Problem
Find all lines in the listing that include the word "pixels", then copy them.

Record set
_ _ _ _ _

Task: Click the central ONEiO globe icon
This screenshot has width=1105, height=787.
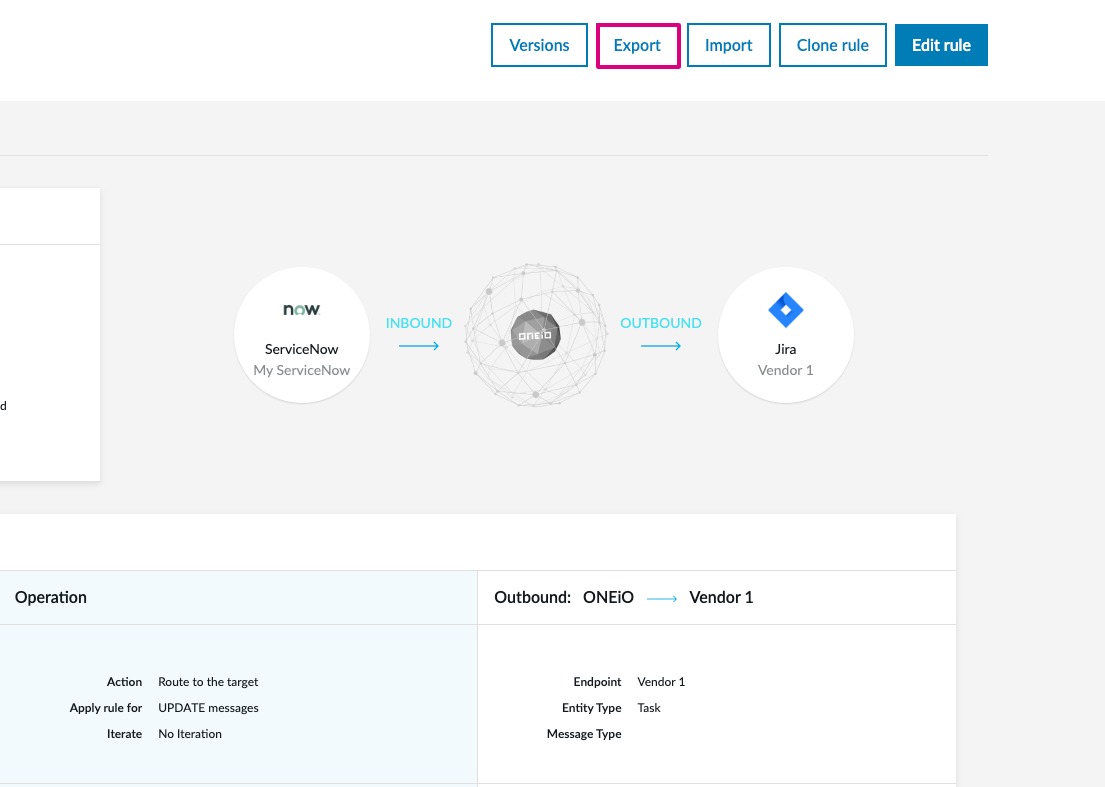Action: coord(535,335)
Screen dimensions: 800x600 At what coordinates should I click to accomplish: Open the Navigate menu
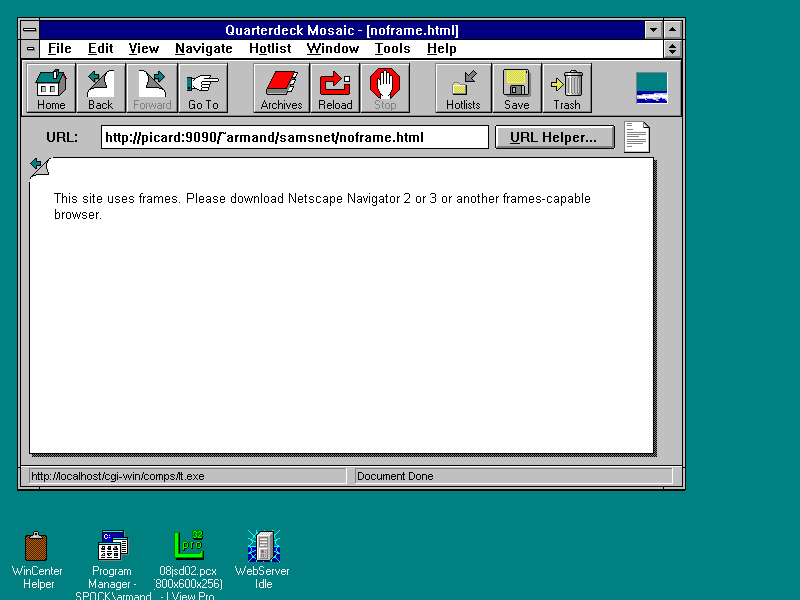pyautogui.click(x=203, y=48)
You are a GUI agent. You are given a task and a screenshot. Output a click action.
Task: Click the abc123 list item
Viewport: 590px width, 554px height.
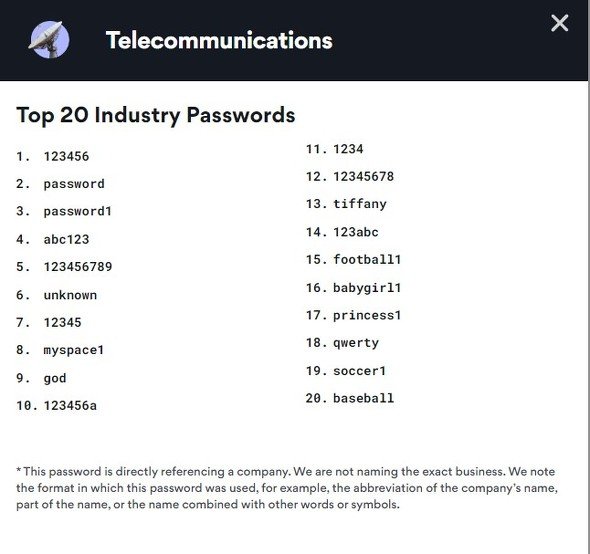(66, 239)
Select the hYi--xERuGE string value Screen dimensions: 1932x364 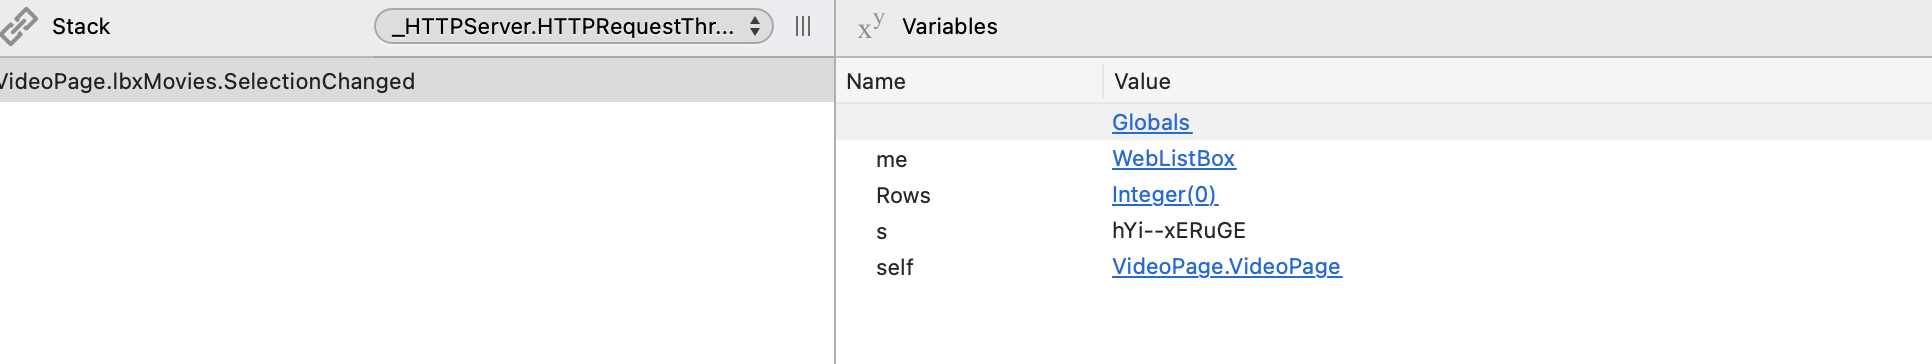click(1179, 230)
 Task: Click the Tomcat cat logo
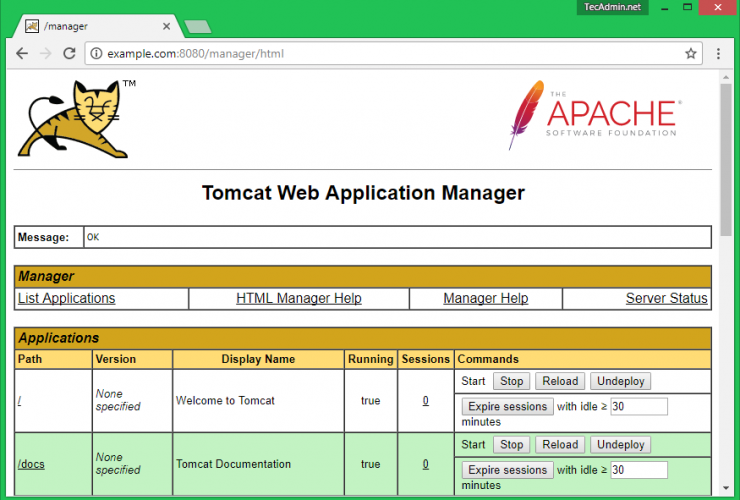[74, 120]
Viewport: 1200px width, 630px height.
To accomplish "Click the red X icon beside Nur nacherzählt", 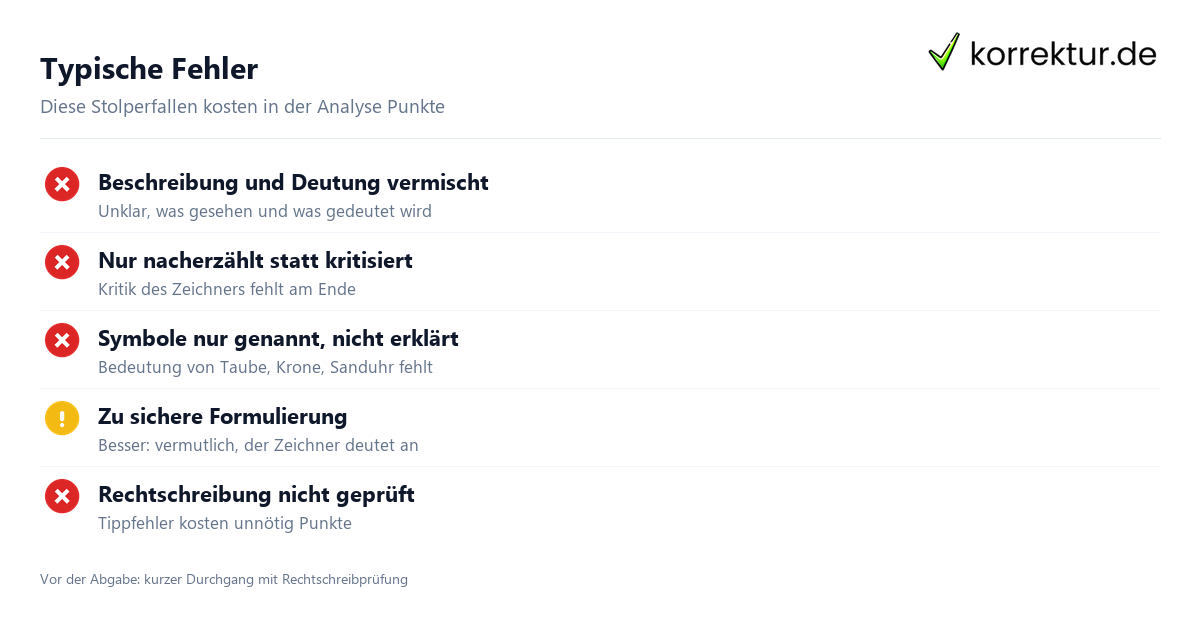I will [x=62, y=262].
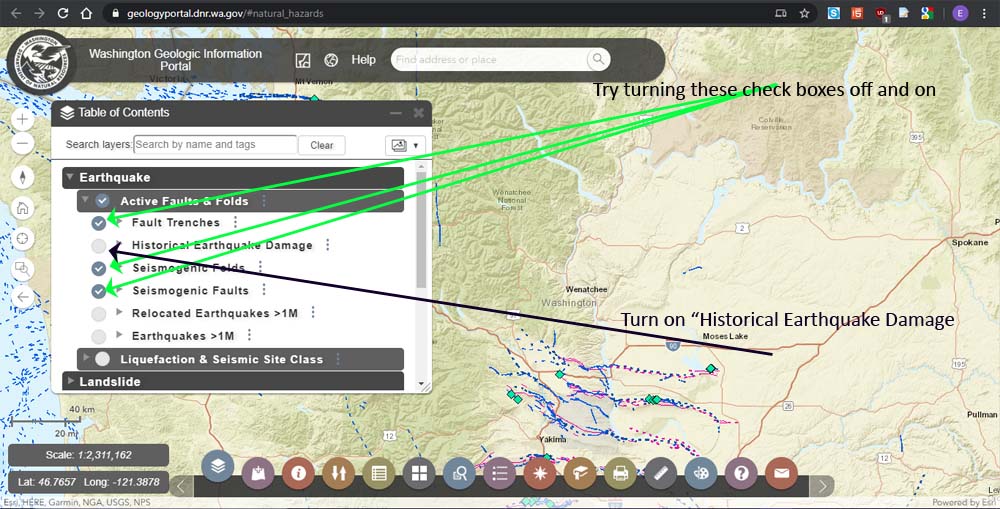Viewport: 1000px width, 509px height.
Task: Click the Clear button
Action: tap(322, 145)
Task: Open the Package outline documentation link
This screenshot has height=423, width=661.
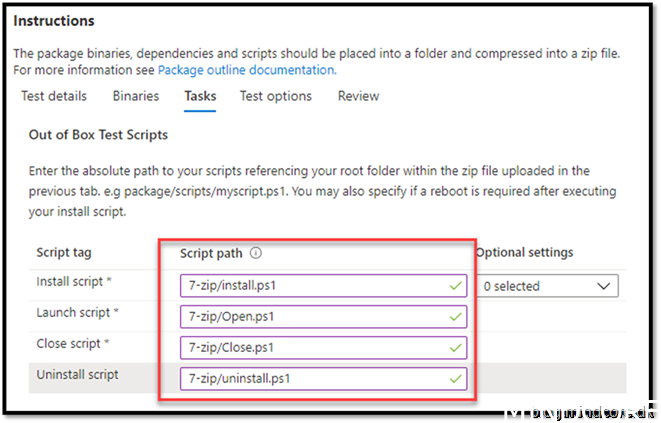Action: 246,70

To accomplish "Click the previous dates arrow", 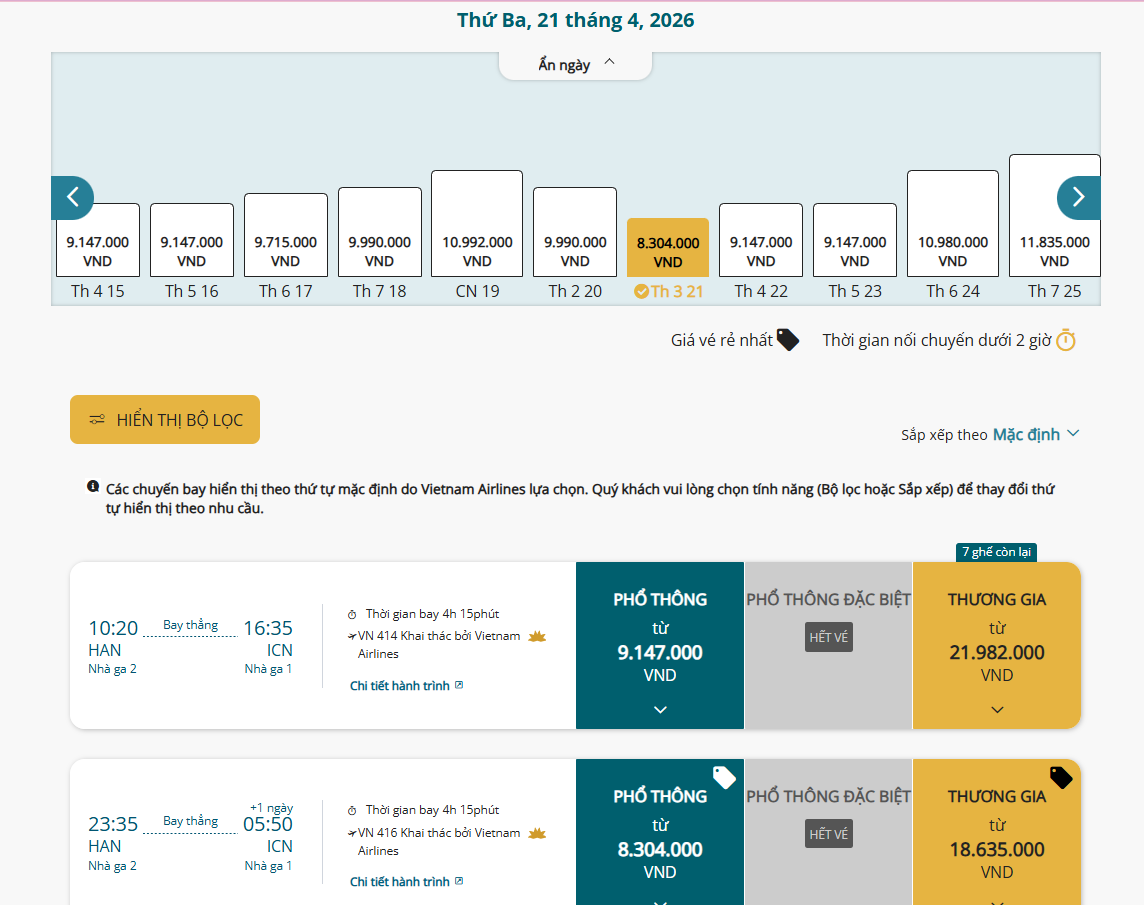I will point(73,198).
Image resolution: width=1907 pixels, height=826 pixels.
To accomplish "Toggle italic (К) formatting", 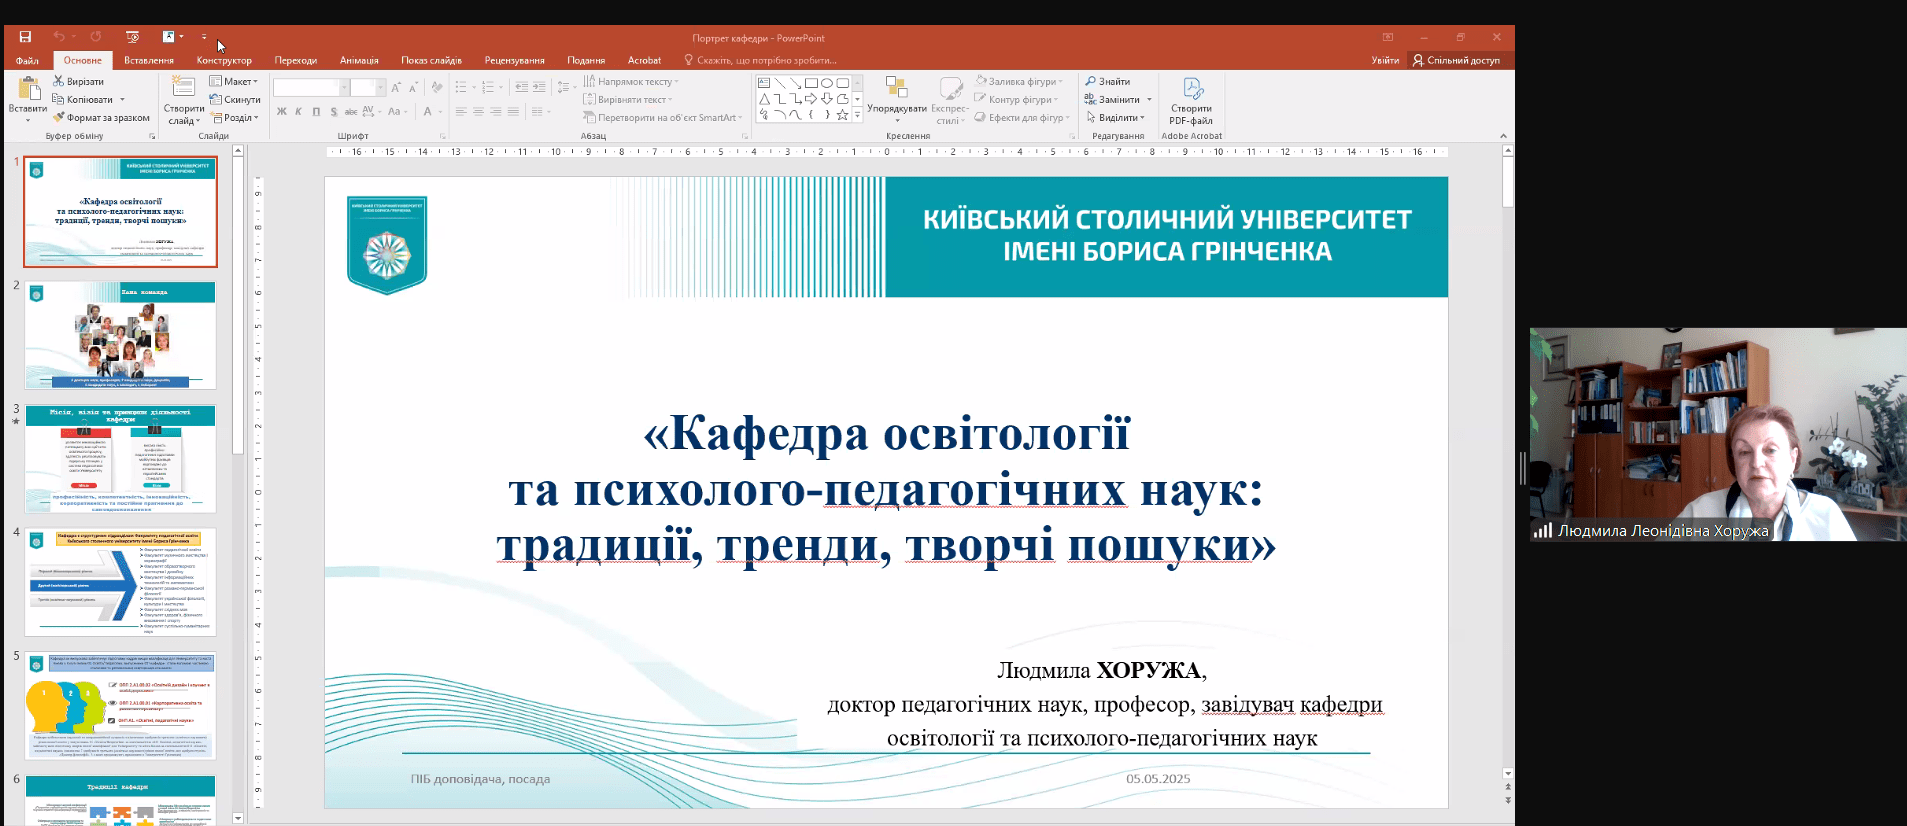I will (x=298, y=112).
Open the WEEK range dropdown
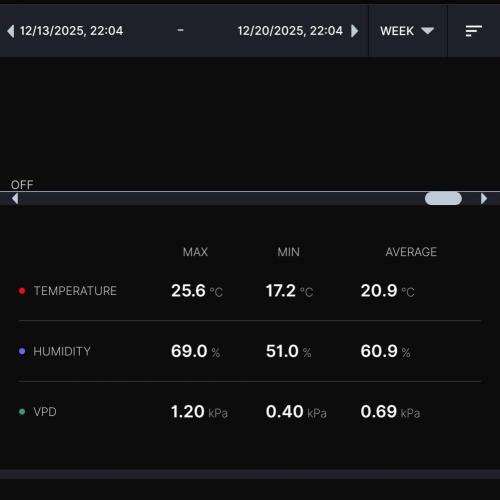 [407, 31]
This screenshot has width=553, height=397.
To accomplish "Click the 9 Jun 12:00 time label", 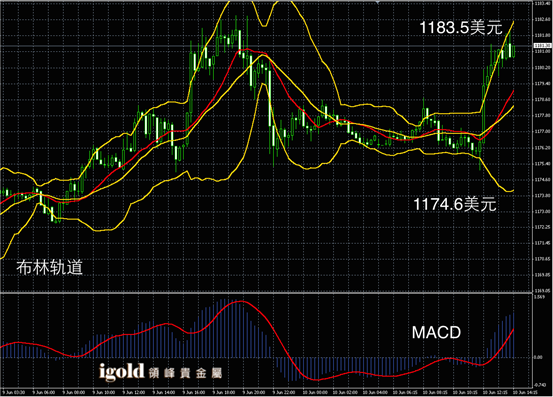I will point(134,392).
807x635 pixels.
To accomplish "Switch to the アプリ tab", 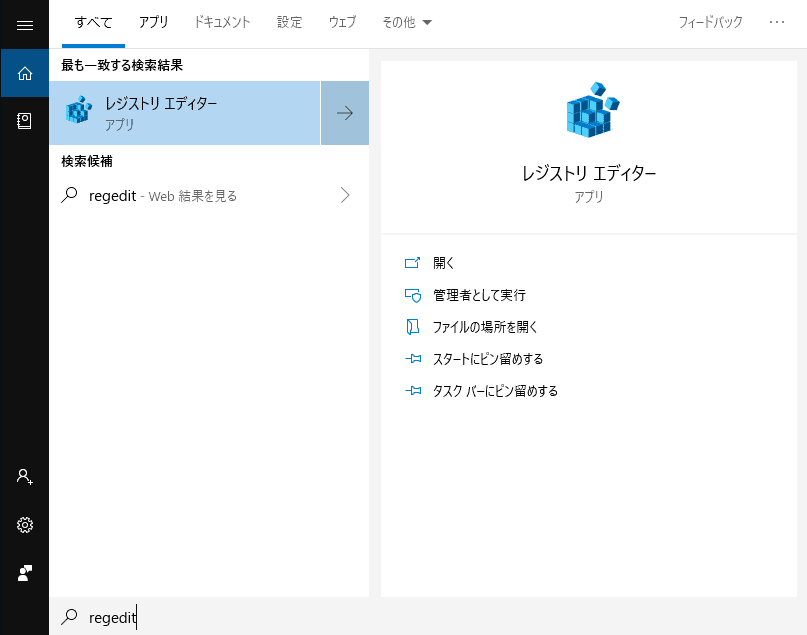I will pyautogui.click(x=153, y=22).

_ _ _ _ _

Result for this exercise
Image resolution: width=1907 pixels, height=826 pixels.
807x635 pixels.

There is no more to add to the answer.